Greater protection of the environment would imply that any person could claim its affectation as a common good, regardless of his or her specific relationship with the affected environment. However, defense mechanisms have not yet achieved a global development that would allow an interaction of this nature between the different systems of judicialization.
The Human Right to the Environment is part of the so-called Third Generation Human Rights. These correspond to global aspects; they contemplate issues of a supranational nature, such as the Right to a healthy and ecologically balanced Environment. In the face of collective violations, collective rights emerge as a guarantee and necessary protection against such aggressions.
They differ from first and second generation human rights in two main features:
1) They have a subjective or individual character and at the same time, collective aspect and,
2) The protected object goes beyond the borders of the State, becoming a global good.
Third Generation Human Rights are characterized by the following:
They start from an approach of international collaboration; They are rights that the international community demands; They are rights on which the survival of the human being, his way of life and that of future generations depend; The holder or active subject of these rights is not unique, because it can be from the State, to the person and the collectivity insofar as it groups the interest of the members, of this diffuse interest.
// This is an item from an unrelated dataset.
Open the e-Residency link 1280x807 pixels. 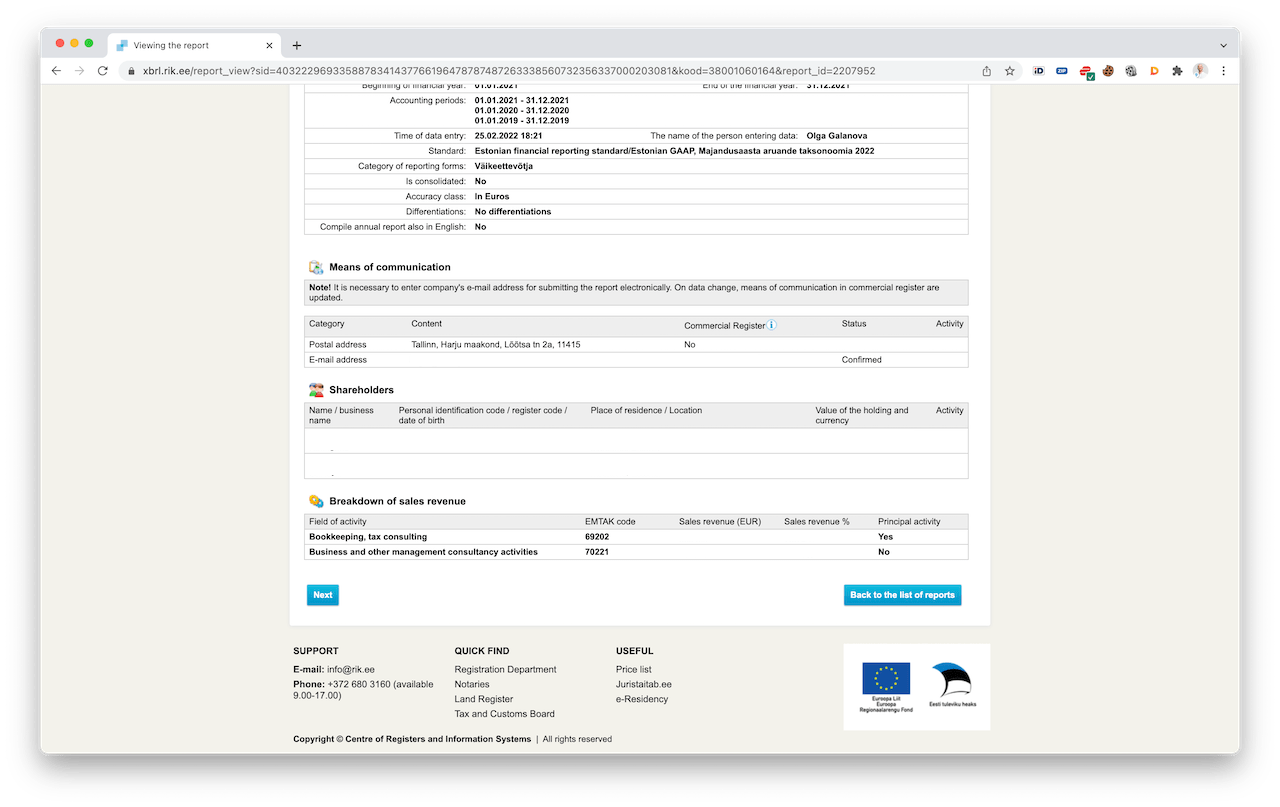tap(642, 699)
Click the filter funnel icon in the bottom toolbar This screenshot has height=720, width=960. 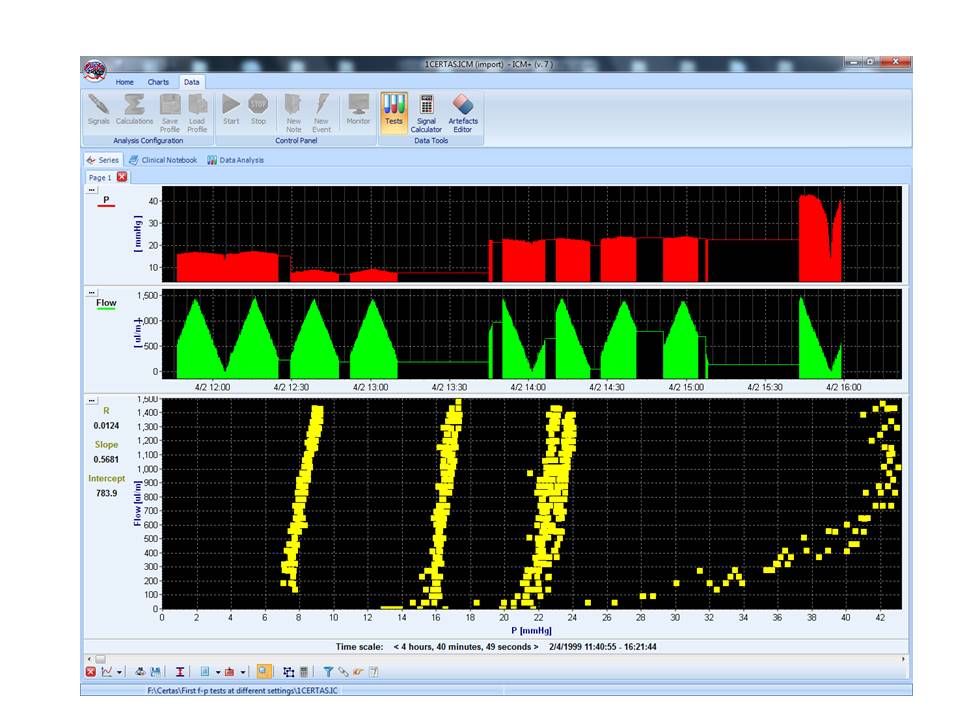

The human right to the environment is based on the idea of solidarity and therefore of legitimate interest and not of subjective rights. They are more linked to the obligation to protect them than to the right, since they are collective responsibilities rather than individual prerogatives.
In Mexico, this human right finds its legal basis in Article 4 of the Political Constitution of the United Mexican States, which provides for the right to the environment as an authentic human right; it recognizes a specific and particular sphere of protection in favor of the individual, characterized by the safeguarding of the surroundings or environment in which he/she lives.
Its objective is to avoid ecological damage as a mediate or immediate consequence of the intervention of man in the administration of natural resources, causing an affectation to diffuse and collective interests whose reparation corresponds to society in general.